**Objective:** Please extract each line of the items below that contains the string "width". Case counts.

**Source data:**
********
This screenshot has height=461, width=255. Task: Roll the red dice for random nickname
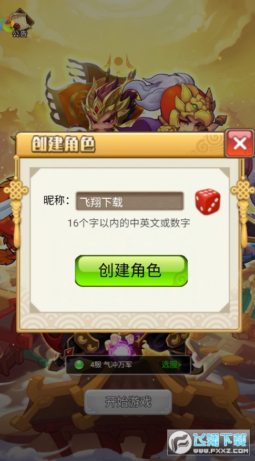click(208, 202)
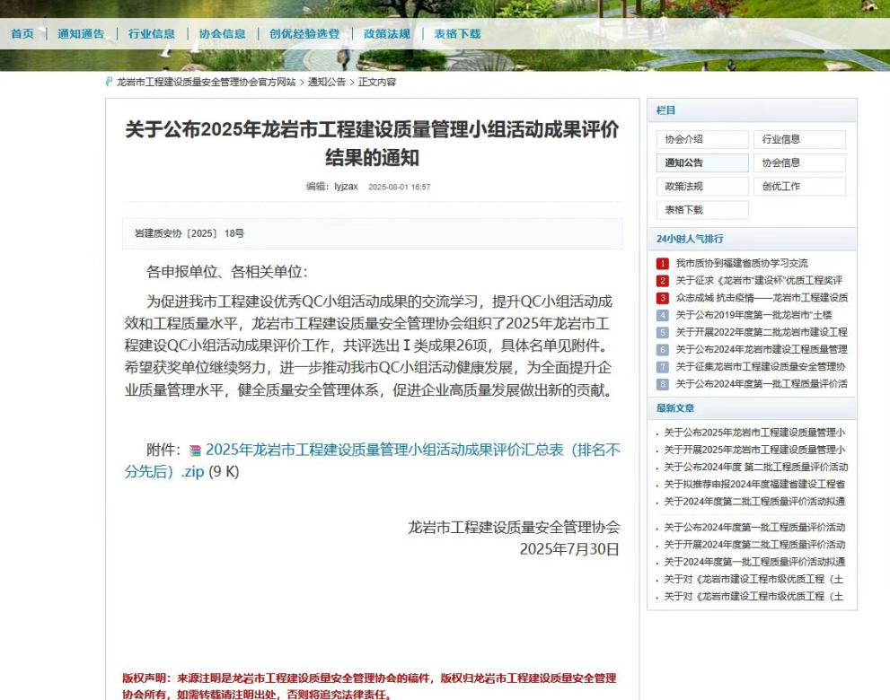890x700 pixels.
Task: Open 首页 in top navigation
Action: pyautogui.click(x=22, y=34)
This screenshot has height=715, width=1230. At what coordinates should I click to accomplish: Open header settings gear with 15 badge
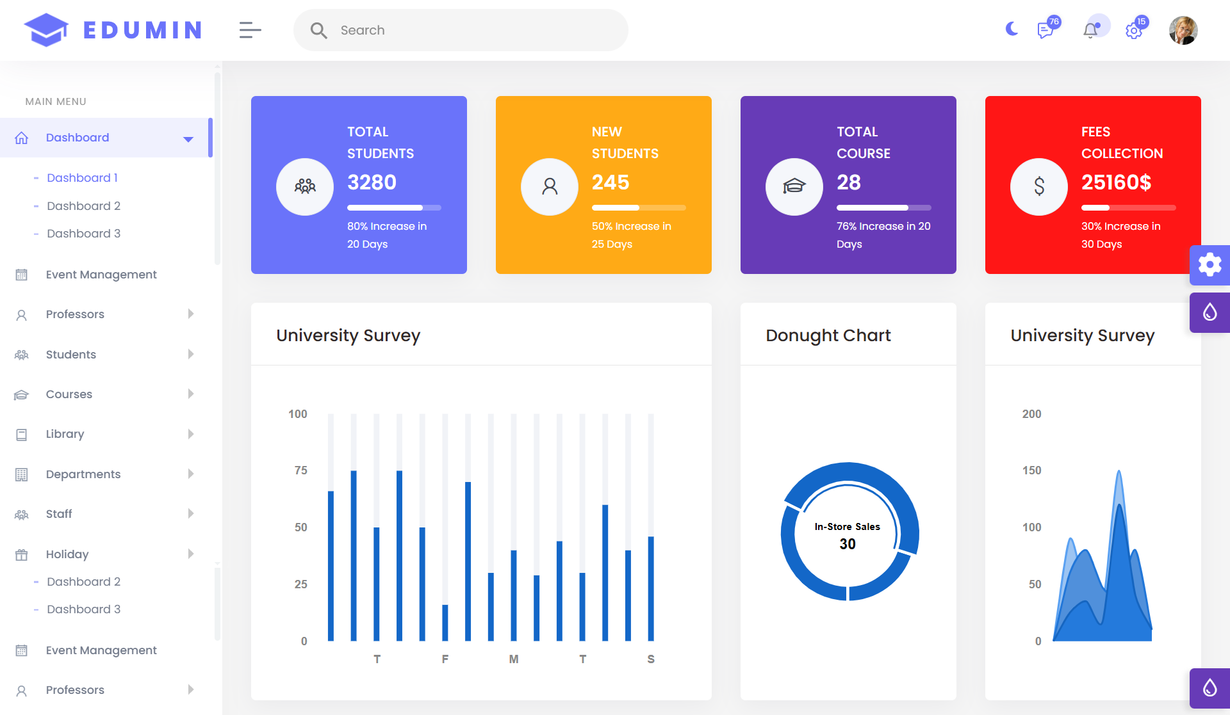(x=1134, y=31)
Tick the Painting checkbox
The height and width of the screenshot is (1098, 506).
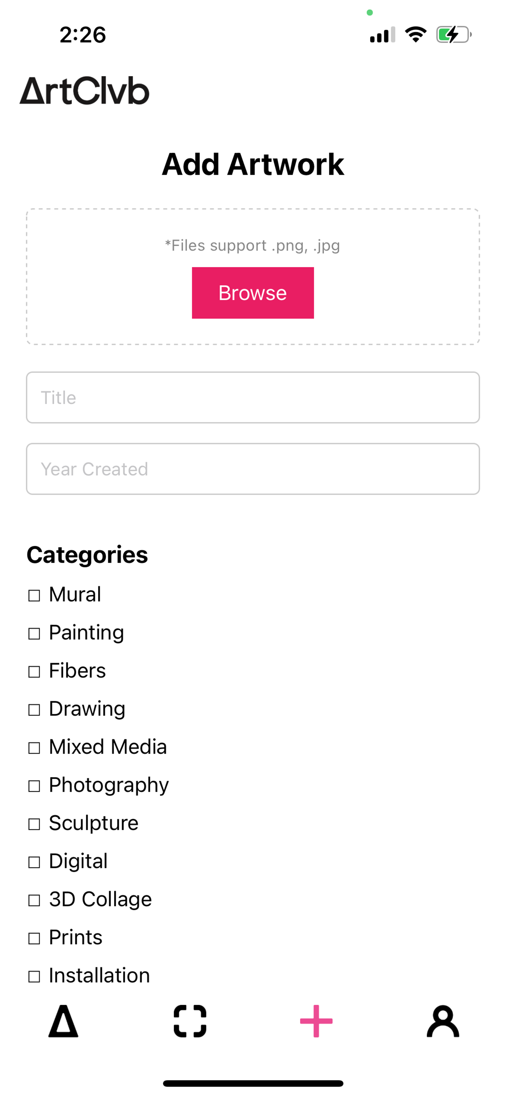pos(34,633)
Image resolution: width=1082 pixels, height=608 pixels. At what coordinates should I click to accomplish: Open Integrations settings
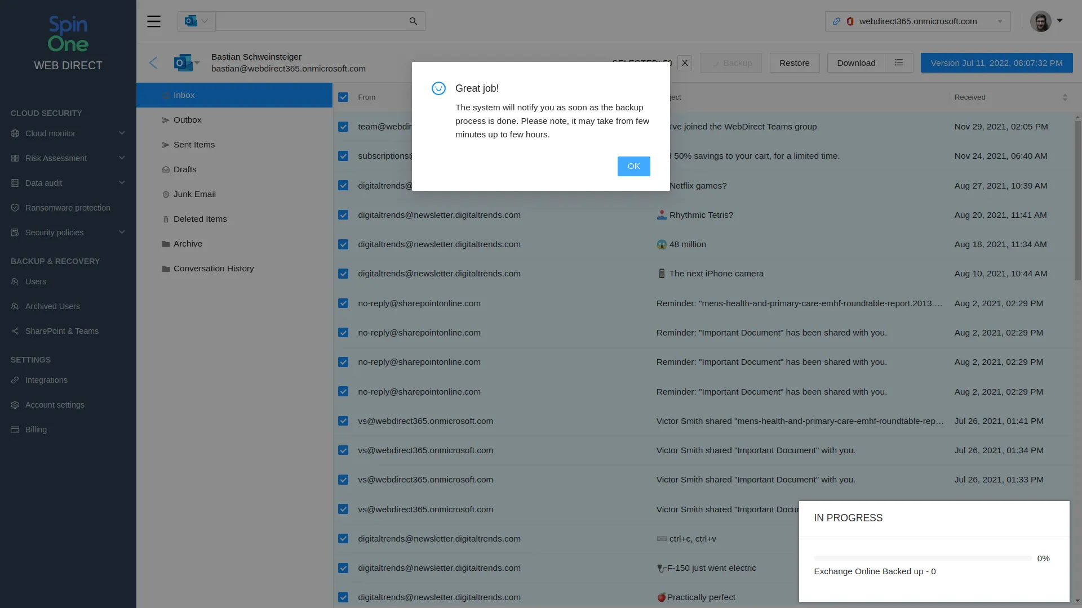tap(46, 380)
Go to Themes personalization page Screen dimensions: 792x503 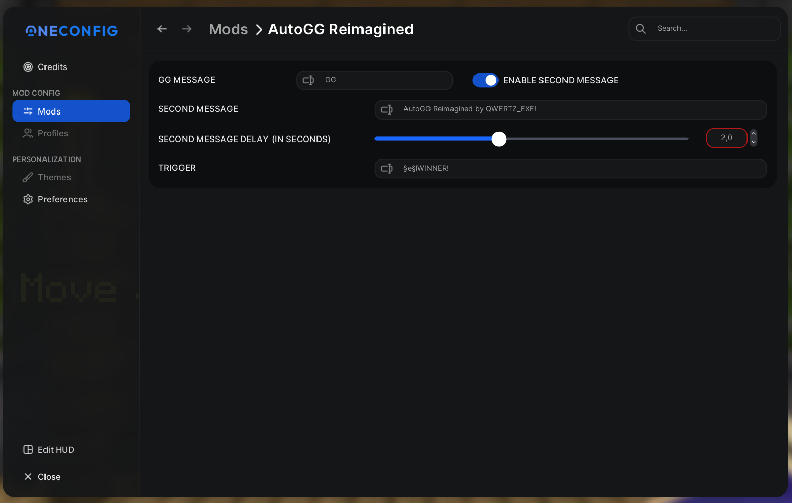tap(54, 177)
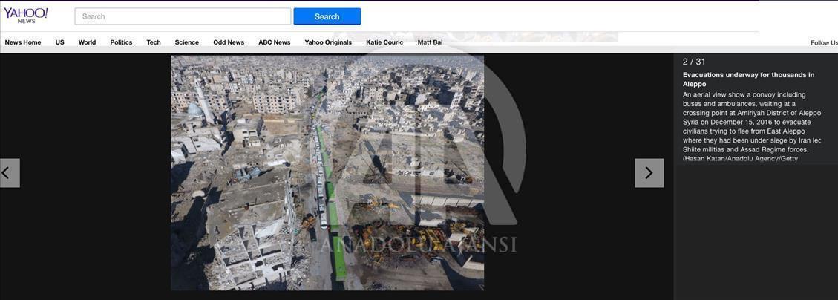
********
**Response to the task:**
This screenshot has height=461, width=255. Task: Roll the red dice for random nickname
This screenshot has height=715, width=1230. At what coordinates should I click to accomplish: Open header settings gear with 15 badge
The height and width of the screenshot is (1098, 506).
Image resolution: width=1082 pixels, height=608 pixels. At what coordinates should I click to accomplish: Open Integrations settings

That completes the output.